From the entries below, reproduce exactly the line containing "Where should I", the line containing "You are a computer-use", and every line in between, with nothing added.

START Data listing

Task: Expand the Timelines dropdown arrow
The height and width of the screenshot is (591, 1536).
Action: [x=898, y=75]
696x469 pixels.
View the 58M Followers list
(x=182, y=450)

END Data listing
START Data listing

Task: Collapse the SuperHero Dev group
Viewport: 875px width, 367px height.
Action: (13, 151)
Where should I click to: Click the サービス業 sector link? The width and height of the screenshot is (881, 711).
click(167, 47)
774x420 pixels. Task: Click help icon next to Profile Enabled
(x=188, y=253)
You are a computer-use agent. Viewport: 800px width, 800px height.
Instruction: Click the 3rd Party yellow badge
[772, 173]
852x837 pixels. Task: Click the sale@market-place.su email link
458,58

END Data listing

Exercise output
Where should I click to: Click the サービス業 sector link? The width and height of the screenshot is (881, 711).
click(167, 47)
774x420 pixels. Task: Click help icon next to Profile Enabled
(x=188, y=253)
You are a computer-use agent. Viewport: 800px width, 800px height.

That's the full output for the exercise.